*** Block opens ***

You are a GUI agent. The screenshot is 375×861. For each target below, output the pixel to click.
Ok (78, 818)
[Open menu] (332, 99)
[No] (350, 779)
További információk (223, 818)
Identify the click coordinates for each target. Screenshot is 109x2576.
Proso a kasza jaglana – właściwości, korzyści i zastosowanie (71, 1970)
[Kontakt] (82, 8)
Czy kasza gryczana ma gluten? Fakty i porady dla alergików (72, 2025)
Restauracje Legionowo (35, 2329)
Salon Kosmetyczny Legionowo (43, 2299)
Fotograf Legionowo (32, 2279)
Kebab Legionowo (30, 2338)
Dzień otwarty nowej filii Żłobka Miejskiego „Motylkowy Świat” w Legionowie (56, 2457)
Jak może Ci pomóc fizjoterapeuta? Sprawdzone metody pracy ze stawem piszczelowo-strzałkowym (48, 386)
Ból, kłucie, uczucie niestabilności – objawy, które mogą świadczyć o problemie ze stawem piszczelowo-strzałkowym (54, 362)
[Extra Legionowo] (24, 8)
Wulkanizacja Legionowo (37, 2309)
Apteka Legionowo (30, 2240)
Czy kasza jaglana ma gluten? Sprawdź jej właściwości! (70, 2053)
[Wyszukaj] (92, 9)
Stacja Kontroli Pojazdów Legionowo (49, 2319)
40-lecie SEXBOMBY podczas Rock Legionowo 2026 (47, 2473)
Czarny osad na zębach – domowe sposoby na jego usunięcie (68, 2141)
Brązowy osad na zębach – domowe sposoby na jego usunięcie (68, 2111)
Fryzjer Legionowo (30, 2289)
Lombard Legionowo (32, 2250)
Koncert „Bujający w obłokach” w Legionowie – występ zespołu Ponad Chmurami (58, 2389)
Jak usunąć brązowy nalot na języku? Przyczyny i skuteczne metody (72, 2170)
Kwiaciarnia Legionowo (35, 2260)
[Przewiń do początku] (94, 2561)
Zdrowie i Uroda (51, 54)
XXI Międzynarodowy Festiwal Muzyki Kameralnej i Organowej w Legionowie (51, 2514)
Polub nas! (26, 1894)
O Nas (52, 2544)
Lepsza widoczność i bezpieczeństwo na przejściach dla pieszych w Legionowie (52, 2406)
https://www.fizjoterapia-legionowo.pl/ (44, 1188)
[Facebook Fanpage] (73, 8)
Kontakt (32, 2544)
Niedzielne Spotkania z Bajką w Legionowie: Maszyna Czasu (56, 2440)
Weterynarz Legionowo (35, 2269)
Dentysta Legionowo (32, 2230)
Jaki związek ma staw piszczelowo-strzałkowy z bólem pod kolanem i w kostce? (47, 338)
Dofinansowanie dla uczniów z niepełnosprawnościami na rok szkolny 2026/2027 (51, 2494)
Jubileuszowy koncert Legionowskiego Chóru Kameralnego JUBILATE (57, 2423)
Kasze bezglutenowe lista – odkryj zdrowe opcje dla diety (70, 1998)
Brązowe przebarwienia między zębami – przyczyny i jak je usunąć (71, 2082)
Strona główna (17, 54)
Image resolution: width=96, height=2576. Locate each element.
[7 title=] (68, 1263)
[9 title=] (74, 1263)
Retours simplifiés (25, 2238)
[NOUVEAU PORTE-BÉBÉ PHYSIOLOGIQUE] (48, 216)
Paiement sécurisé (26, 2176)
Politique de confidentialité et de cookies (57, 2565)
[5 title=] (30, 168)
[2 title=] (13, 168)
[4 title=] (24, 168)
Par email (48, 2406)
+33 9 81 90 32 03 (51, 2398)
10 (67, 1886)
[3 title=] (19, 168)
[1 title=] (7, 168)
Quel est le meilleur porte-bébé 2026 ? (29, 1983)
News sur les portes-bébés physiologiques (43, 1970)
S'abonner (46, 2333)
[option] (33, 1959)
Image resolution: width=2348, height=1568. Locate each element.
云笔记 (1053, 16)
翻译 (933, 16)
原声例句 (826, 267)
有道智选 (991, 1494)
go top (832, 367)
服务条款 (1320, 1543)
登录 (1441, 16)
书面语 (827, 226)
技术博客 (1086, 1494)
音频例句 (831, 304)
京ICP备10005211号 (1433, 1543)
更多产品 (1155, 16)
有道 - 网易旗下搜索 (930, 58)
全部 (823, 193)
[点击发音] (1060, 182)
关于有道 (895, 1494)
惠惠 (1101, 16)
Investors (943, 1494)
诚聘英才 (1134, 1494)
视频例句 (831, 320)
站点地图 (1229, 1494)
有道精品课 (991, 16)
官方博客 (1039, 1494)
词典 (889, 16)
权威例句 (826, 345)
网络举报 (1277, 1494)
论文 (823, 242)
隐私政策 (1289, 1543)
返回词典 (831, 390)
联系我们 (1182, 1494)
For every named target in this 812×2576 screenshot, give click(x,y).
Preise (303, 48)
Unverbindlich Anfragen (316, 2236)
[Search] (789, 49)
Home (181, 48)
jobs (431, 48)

*** Block closes ***

EXERCISE: Print all entries again, exactly.

SOLUTION FOR THIS TASK:
You are a GUI agent. The screenshot is 375×861. For each target below, output the pixel to click.
Ok (78, 818)
[Open menu] (332, 99)
[No] (350, 779)
További információk (223, 818)
Identify the click coordinates for each target. Screenshot is 109x2576.
Proso a kasza jaglana – właściwości, korzyści i zastosowanie (71, 1970)
[Kontakt] (82, 8)
Czy kasza gryczana ma gluten? Fakty i porady dla alergików (72, 2025)
Restauracje Legionowo (35, 2329)
Salon Kosmetyczny Legionowo (43, 2299)
Fotograf Legionowo (32, 2279)
Kebab Legionowo (30, 2338)
Dzień otwarty nowej filii Żłobka Miejskiego „Motylkowy Świat” w Legionowie (56, 2457)
Jak może Ci pomóc fizjoterapeuta? Sprawdzone metody pracy ze stawem piszczelowo-strzałkowym (48, 386)
Ból, kłucie, uczucie niestabilności – objawy, które mogą świadczyć o problemie ze stawem piszczelowo-strzałkowym (54, 362)
[Extra Legionowo] (24, 8)
Wulkanizacja Legionowo (37, 2309)
Apteka Legionowo (30, 2240)
Czy kasza jaglana ma gluten? Sprawdź jej właściwości! (70, 2053)
[Wyszukaj] (92, 9)
Stacja Kontroli Pojazdów Legionowo (49, 2319)
40-lecie SEXBOMBY podczas Rock Legionowo 2026 (47, 2473)
Czarny osad na zębach – domowe sposoby na jego usunięcie (68, 2141)
Brązowy osad na zębach – domowe sposoby na jego usunięcie (68, 2111)
Fryzjer Legionowo (30, 2289)
Lombard Legionowo (32, 2250)
Koncert „Bujający w obłokach” w Legionowie – występ zespołu Ponad Chmurami (58, 2389)
Jak usunąć brązowy nalot na języku? Przyczyny i skuteczne metody (72, 2170)
Kwiaciarnia Legionowo (35, 2260)
[Przewiń do początku] (94, 2561)
Zdrowie i Uroda (51, 54)
XXI Międzynarodowy Festiwal Muzyki Kameralnej i Organowej w Legionowie (51, 2514)
Polub nas! (26, 1894)
O Nas (52, 2544)
Lepsza widoczność i bezpieczeństwo na przejściach dla pieszych w Legionowie (52, 2406)
https://www.fizjoterapia-legionowo.pl/ (44, 1188)
[Facebook Fanpage] (73, 8)
Kontakt (32, 2544)
Niedzielne Spotkania z Bajką w Legionowie: Maszyna Czasu (56, 2440)
Weterynarz Legionowo (35, 2269)
Dentysta Legionowo (32, 2230)
Jaki związek ma staw piszczelowo-strzałkowy z bólem pod kolanem i w kostce? (47, 338)
Dofinansowanie dla uczniów z niepełnosprawnościami na rok szkolny 2026/2027 (51, 2494)
Jubileuszowy koncert Legionowskiego Chóru Kameralnego JUBILATE (57, 2423)
Kasze bezglutenowe lista – odkryj zdrowe opcje dla diety (70, 1998)
Brązowe przebarwienia między zębami – przyczyny i jak je usunąć (71, 2082)
Strona główna (17, 54)
Image resolution: width=96, height=2576. Locate each element.
[7 title=] (68, 1263)
[9 title=] (74, 1263)
Retours simplifiés (25, 2238)
[NOUVEAU PORTE-BÉBÉ PHYSIOLOGIQUE] (48, 216)
Paiement sécurisé (26, 2176)
Politique de confidentialité et de cookies (57, 2565)
[5 title=] (30, 168)
[2 title=] (13, 168)
[4 title=] (24, 168)
Par email (48, 2406)
+33 9 81 90 32 03 (51, 2398)
10 (67, 1886)
[3 title=] (19, 168)
[1 title=] (7, 168)
Quel est le meilleur porte-bébé 2026 ? (29, 1983)
News sur les portes-bébés physiologiques (43, 1970)
S'abonner (46, 2333)
[option] (33, 1959)
Image resolution: width=2348, height=1568. Locate each element.
云笔记 (1053, 16)
翻译 (933, 16)
原声例句 (826, 267)
有道智选 (991, 1494)
go top (832, 367)
服务条款 (1320, 1543)
登录 (1441, 16)
书面语 (827, 226)
技术博客 (1086, 1494)
音频例句 (831, 304)
京ICP备10005211号 (1433, 1543)
更多产品 (1155, 16)
有道 - 网易旗下搜索 (930, 58)
全部 (823, 193)
[点击发音] (1060, 182)
关于有道 (895, 1494)
惠惠 (1101, 16)
Investors (943, 1494)
诚聘英才 (1134, 1494)
视频例句 (831, 320)
站点地图 (1229, 1494)
有道精品课 (991, 16)
官方博客 (1039, 1494)
词典 (889, 16)
权威例句 (826, 345)
网络举报 (1277, 1494)
论文 (823, 242)
隐私政策 (1289, 1543)
返回词典 (831, 390)
联系我们 (1182, 1494)
For every named target in this 812×2576 screenshot, give click(x,y).
Preise (303, 48)
Unverbindlich Anfragen (316, 2236)
[Search] (789, 49)
Home (181, 48)
jobs (431, 48)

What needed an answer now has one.